下面这份张量微积分笔记写到“雅可比矩阵(Jacobian)”一条就停了,你能从这里接着往下续写吗?
___ 文档摘录 ___
GAMES103.王华民.02.Math Background(3)

Math Background

Tensor Calculus

  • 张量微积分

一阶导

实数对向量求导

  • \(f(\mathbf{x})\in\mathbb{R}\)

\[ \begin{aligned} df&=\dfrac{\partial{f}}{\partial{x}}dx+\dfrac{\partial{f}}{\partial{y}}dy+\dfrac{\partial{f}}{\partial{z}}dz\\ &= \begin{bmatrix} \dfrac{\partial{f}}{\partial{x}}& \dfrac{\partial{f}}{\partial{y}}& \dfrac{\partial{f}}{\partial{z}} \end{bmatrix} \begin{bmatrix} dx\\dy\\dz\\ \end{bmatrix} \end{aligned} \]

  • 记号

\[ \dfrac{\partial{f}}{\partial{\mathbf{x}}}= \begin{bmatrix} \dfrac{\partial{f}}{\partial{x}}& \dfrac{\partial{f}}{\partial{y}}& \dfrac{\partial{f}}{\partial{z}} \end{bmatrix} \]

  • 梯度(gradient)

\[ \nabla{f(\mathbf{x})}= \begin{bmatrix} \dfrac{\partial{f}}{\partial{x}}\\ \dfrac{\partial{f}}{\partial{y}}\\ \dfrac{\partial{f}}{\partial{z}} \end{bmatrix} \]

  • 梯度的方向:函数值上升最快的方向

向量对向量求导

\[ \mathbf{f}(\mathbf{x})= \begin{bmatrix} f(\mathbf{x})\\ g(\mathbf{x})\\ h(\mathbf{x})\\ \end{bmatrix} \in\mathbb{R}^3 \]

  • 雅可比矩阵(Jacobian)
___ 记录信息 ___
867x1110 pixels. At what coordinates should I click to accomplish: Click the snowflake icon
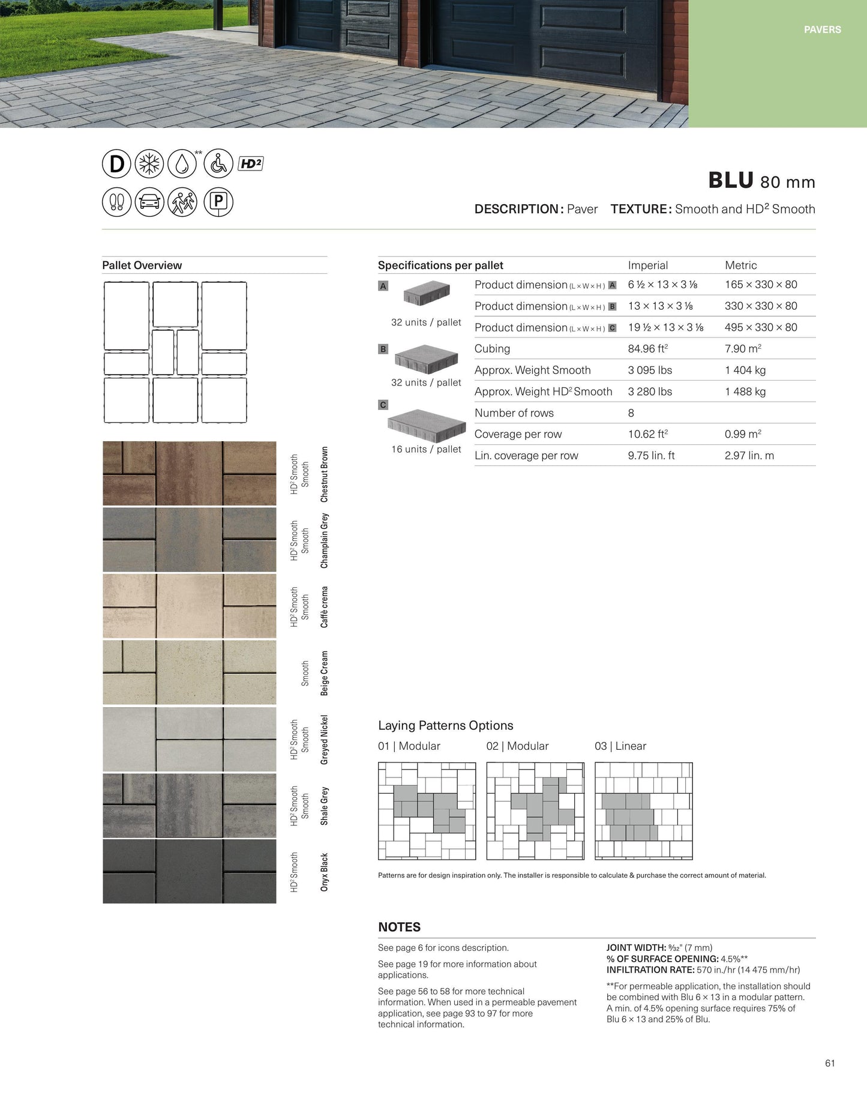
___
**回答**
\[ \mathbf{J}(x) =\dfrac{\partial{\mathbf{f}}}{\partial{\mathbf{x}}} =\begin{bmatrix} \dfrac{\partial{f}}{\partial{x}}& \dfrac{\partial{f}}{\partial{y}}& \dfrac{\partial{f}}{\partial{z}}\\ \dfrac{\partial{g}}{\partial{x}}& \dfrac{\partial{g}}{\partial{y}}& \dfrac{\partial{g}}{\partial{z}}\\ \dfrac{\partial{h}}{\partial{x}}& \dfrac{\partial{h}}{\partial{y}}& \dfrac{\partial{h}}{\partial{z}} \end{bmatrix} \]

  • 散度(Divergence):雅可比矩阵对角和

\[ \nabla\cdot{\mathbf{f}}=\dfrac{\partial{f}}{\partial{x}}+\dfrac{\partial{g}}{\partial{y}}+\dfrac{\partial{h}}{\partial{z}} \]

  • 旋度(Curl)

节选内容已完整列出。